** start of DOCUMENT EXTRACT **

I got a kit a few weeks ago and got two of their brushes in it. I got the long handled kabuki and the eyeshadow brush and oh my gosh are they soooooooooo soft!!!! I'm in love with them!


----------



## InspiredBlue (Aug 16, 2009)

EM has now launched their new site. The layout is better but overall it's not a hit. Their user forum is practically in a riot state, because they've done some strange (and kinda stupid) things like stop taking paypal and stop shipping to certain countries (Ireland? What's that about?).

Also, there seem to be a lot of glitches, so I'm not sure if anyone has even managed to submit an order yet.

Personally I'm quite happy I ordered a bunch of eyeshadows and stuff I liked last week.


----------



## tarnii (Aug 16, 2009)

I unfortunately did not place an order last week and I logged on this morning to find a completly new site, it was so different I wondered if I had gone to the wrong site but no just a re-vamp.

They have made a lot of changes including getting rid of their custom kits which is what I had planned to order and no longer accepting Paypal- damn if only I had ordered yesterday. 

Oh well I will just have to look elsewhere.

But yes, I checked into their forum while I was there to see when the changes came into effect and it is on fire, I wouldn't want to be dealing with customer complaints over there.


----------



## InspiredBlue (Aug 22, 2009)

I am sooo annoyed right now. I was browsing the EM site, since I remembered that I really should get a full sized Dandelions e/s because it's basically my go to highlight and I don't want to run out. So I start adding eye shadows I like to my cart and decide to get 12, since they are 45% off then.

Well, I choose my 12 eye shadows, proceed to checkout, and then I realize I had completely forgotten about the no PayPal thing. Before I could just pay with PayPal without leaving my computer. Now I would have had to go and get my credit card, at which point my boyfriend would have known I was shopping online and I'm supposed to try and cut down on my spending.

So, no eyeshadows for me and no business for EM.


----------



## Aphrael (Sep 12, 2009)

** end of DOCUMENT EXTRACT **

_INSTRUCTION 1_:
In the forum thread, which payment method did EM stop accepting when it launched its new site?

** start of SUPPLIED MATERIAL **

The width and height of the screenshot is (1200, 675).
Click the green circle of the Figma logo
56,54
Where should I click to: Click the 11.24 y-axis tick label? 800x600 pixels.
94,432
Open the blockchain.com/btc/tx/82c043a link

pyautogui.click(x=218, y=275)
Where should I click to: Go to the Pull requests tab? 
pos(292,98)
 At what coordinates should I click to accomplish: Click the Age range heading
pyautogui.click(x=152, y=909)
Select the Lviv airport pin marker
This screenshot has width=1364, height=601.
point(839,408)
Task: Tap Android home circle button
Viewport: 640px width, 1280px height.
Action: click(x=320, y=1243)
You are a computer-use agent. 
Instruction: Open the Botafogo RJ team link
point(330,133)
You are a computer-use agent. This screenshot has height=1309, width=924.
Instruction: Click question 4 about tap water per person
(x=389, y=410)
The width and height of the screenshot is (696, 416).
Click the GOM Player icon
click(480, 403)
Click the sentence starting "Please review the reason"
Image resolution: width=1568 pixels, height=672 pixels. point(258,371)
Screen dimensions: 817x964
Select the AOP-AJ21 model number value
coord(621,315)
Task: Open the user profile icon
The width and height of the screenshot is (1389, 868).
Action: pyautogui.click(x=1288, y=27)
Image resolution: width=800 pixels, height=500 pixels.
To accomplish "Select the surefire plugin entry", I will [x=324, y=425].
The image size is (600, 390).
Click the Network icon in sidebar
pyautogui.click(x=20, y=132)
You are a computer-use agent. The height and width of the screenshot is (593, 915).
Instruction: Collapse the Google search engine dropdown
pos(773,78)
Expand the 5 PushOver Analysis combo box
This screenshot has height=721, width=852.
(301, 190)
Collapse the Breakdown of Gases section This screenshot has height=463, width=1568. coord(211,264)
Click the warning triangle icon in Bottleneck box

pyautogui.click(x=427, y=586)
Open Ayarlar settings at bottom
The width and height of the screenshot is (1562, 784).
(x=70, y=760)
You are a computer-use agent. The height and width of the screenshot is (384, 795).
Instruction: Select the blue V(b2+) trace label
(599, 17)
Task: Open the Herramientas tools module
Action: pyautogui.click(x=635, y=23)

** end of SUPPLIED MATERIAL **

_INSTRUCTION 2_:
Reproduce the rows word for word, beginning at the line that contains "You are a computer-use agent. This" and continuing through the last line of the rows.

_FULL ANSWER 1_:
PayPal

_FULL ANSWER 2_:
You are a computer-use agent. This screenshot has height=1309, width=924.
Instruction: Click question 4 about tap water per person
(x=389, y=410)
The width and height of the screenshot is (696, 416).
Click the GOM Player icon
click(480, 403)
Click the sentence starting "Please review the reason"
Image resolution: width=1568 pixels, height=672 pixels. point(258,371)
Screen dimensions: 817x964
Select the AOP-AJ21 model number value
coord(621,315)
Task: Open the user profile icon
The width and height of the screenshot is (1389, 868).
Action: pyautogui.click(x=1288, y=27)
Image resolution: width=800 pixels, height=500 pixels.
To accomplish "Select the surefire plugin entry", I will [x=324, y=425].
The image size is (600, 390).
Click the Network icon in sidebar
pyautogui.click(x=20, y=132)
You are a computer-use agent. The height and width of the screenshot is (593, 915).
Instruction: Collapse the Google search engine dropdown
pos(773,78)
Expand the 5 PushOver Analysis combo box
This screenshot has height=721, width=852.
(301, 190)
Collapse the Breakdown of Gases section This screenshot has height=463, width=1568. coord(211,264)
Click the warning triangle icon in Bottleneck box

pyautogui.click(x=427, y=586)
Open Ayarlar settings at bottom
The width and height of the screenshot is (1562, 784).
(x=70, y=760)
You are a computer-use agent. The height and width of the screenshot is (384, 795).
Instruction: Select the blue V(b2+) trace label
(599, 17)
Task: Open the Herramientas tools module
Action: pyautogui.click(x=635, y=23)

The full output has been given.